_STORED ROWS_:
----
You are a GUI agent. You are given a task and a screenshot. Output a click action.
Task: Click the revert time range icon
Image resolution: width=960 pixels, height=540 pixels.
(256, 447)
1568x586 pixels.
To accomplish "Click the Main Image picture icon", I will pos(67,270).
----
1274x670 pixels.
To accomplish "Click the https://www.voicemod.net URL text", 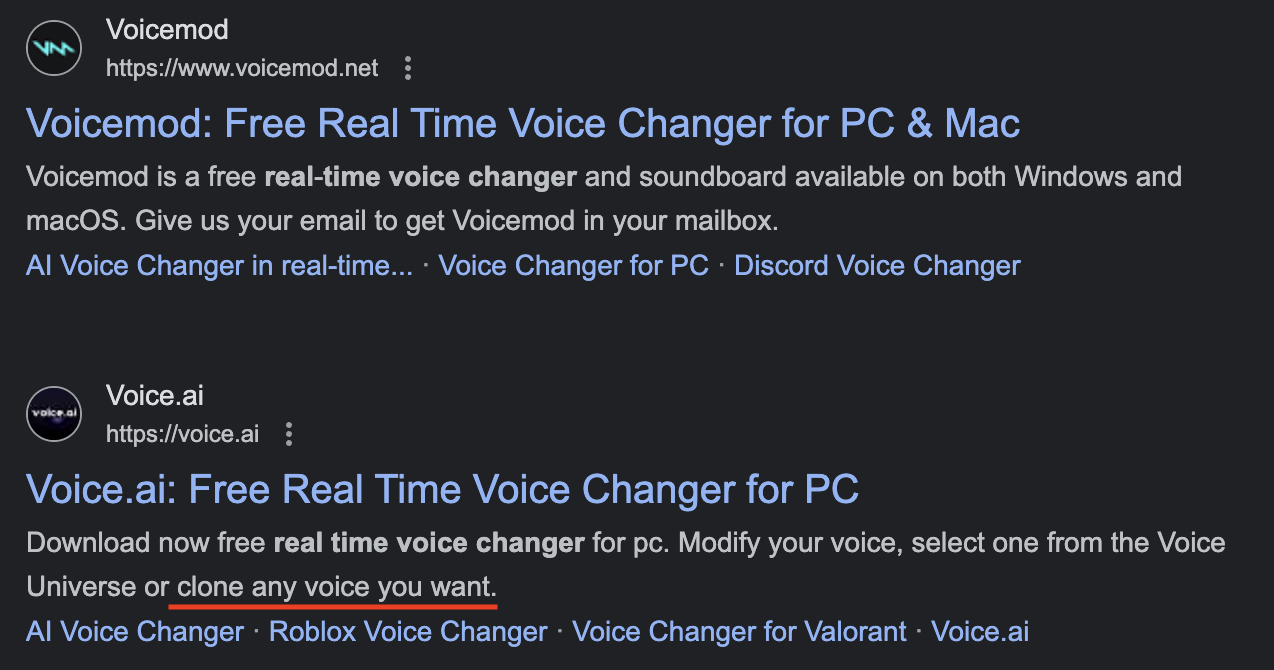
----
_WRITTEN TASK_: Rewrite the stretch from the line containing "You are a GUI" through the line containing "I will pos(67,270).", swapping "icon" for "button" and keeping everything else the same. Give only those lines.

_CORRECT OUTPUT_:
You are a GUI agent. You are given a task and a screenshot. Output a click action.
Task: Click the revert time range button
Image resolution: width=960 pixels, height=540 pixels.
(256, 447)
1568x586 pixels.
To accomplish "Click the Main Image picture button", I will pos(67,270).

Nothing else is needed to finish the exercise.